Well since it was supposed to rain today, I had decided to do a day trip. But other than a few sprinkles, the rain pretty much held off. Today was another one of those “heavy” days since I visited a Nazi concentration camp named Terezín about an hour from Prague. It was a group tour but only two people went so it was like a private tour. The tour guide was Jewish and had family that had been at this camp so he was very knowledgeable on the site as well as passionate and somewhat emotional (rightfully so) when telling the story of this camp. First I’ll share a high level overview of the camp, then more details. 

Terezín was originally a fortified town named after the Habsburg Empress Maria Theresa (it’s called “Theresienstadt” in German). It was built in the 1780’s with state-of-the-art, Star-shaped walls designed to keep out the Prussians. In 1941, the Nazis removed the 7,000 inhabitants and brought in 58,000 Jews, creating a horribly overcrowded ghetto. Ironically, the town’s medieval walls, originally meant to keep Germans out, were later used by Germans to keep the Jews in. As the Nazis’ model “Jewish Town” for deceiving Red Cross inspectors, Terezín fostered the illusion that its Jewish inmates lived relatively normal lives – making the sinister truth all the more cruel.
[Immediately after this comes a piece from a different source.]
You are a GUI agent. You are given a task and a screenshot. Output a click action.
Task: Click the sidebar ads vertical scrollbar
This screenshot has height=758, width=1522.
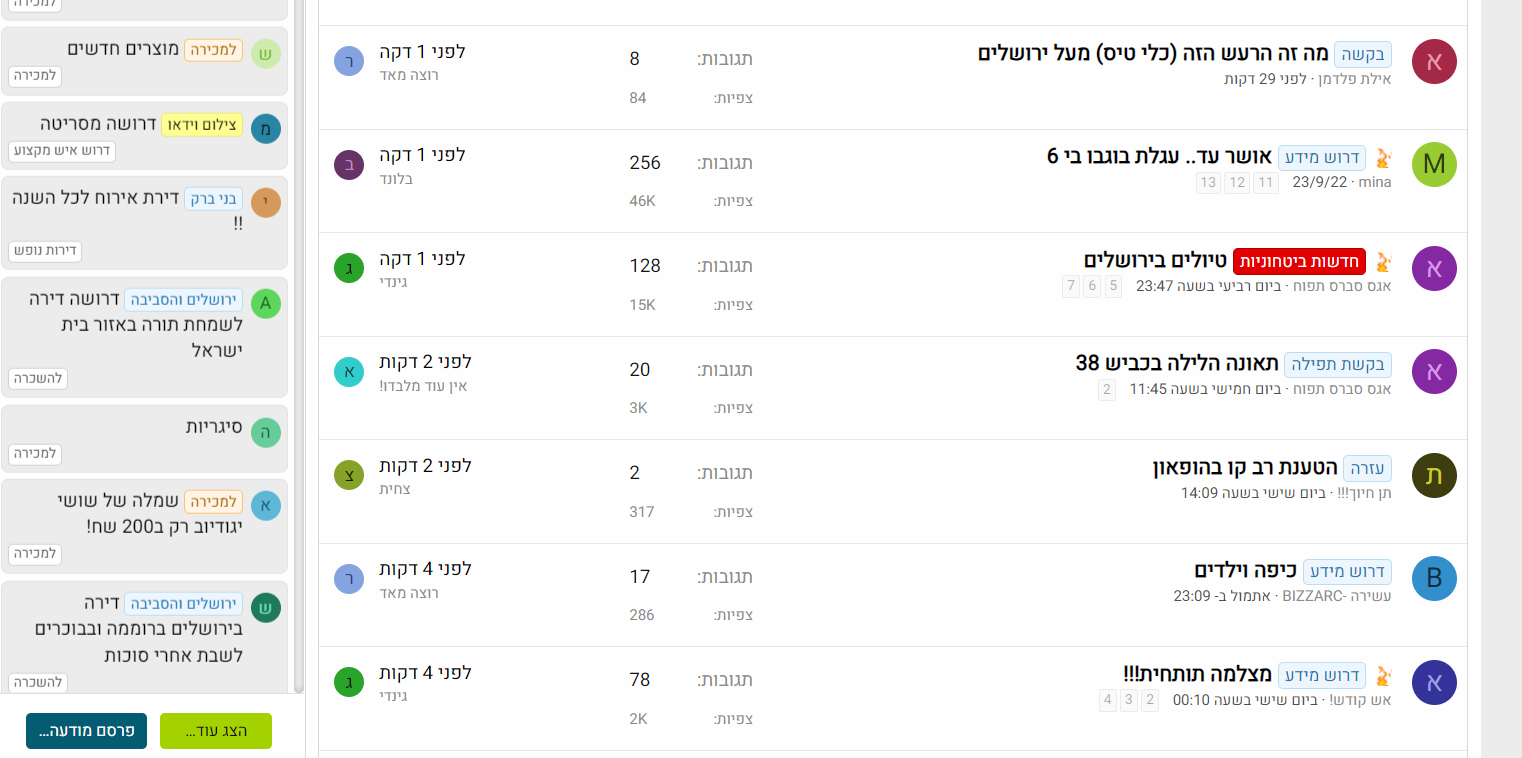coord(298,350)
As I mentioned, Terezín was the Nazis model “Jewish Town”, a concentration camp dolled up for propaganda purposes. Here, in a supposedly “self-governed Jewish settlement area”, Jewish culture seemed to thrive, as “citizens” put on plays and concerts, published a magazine, and raised their families. But it was all a carefully planned deception, intended to convince Red Cross inspectors that Jews were being treated well. The Nazis even coached prisoners on how to answer the inspectors’ anticipated questions.
The Nazi authorities also used Terezín as a place to relocate elderly and disabled Jews from throughout the Third Reich – so the ghetto was filled with prisoners not only from the Czech lands but from all over Europe.
In the fall of 1944, the Nazis began transporting Jews from Terezín to even more sever death camps (especially Auschwitz) in large numbers. Virtually all Terezín’s Jews (155,000 over the course of the war) ultimately ended up dying – either here (35,000) or in extermination camps farther east.
Of the 15,000 children who passed thru Terezín from 1942 to 1944, fewer than 100 survived. The artwork they created at Terezín is a striking testimony to the cruel horror of the Holocaust. In 1994, Hana Volavkova, a Terezín survivor and the director of the Jewish Museum in Prague, collected the children’s artwork and poems in the book “I Never Saw Another Butterfly”. Selections of the drawings are also on display at Prague’s Pinkas Synagogue which I have not had a chance to see yet.
I know that’s a lot of heavy stuff but in the pictures I included I thought two of them were really powerful and somewhat eerie. The one at the camp where the sign reads “work sets you free” and was the entrance that all prisoners went thru had a rainbow appear in the sky above it. The other one where the beams of light are shining down was sadly where they would execute the prisoners.
Also the first picture symbolizes a railroad to heaven since all the Jews were transported to the camps via rail and most died and went to heaven.
Of course I found a stately church in the town square that I included to balance out the sadness.
That’s all for today. I hope everyone’s Wednesday is going well.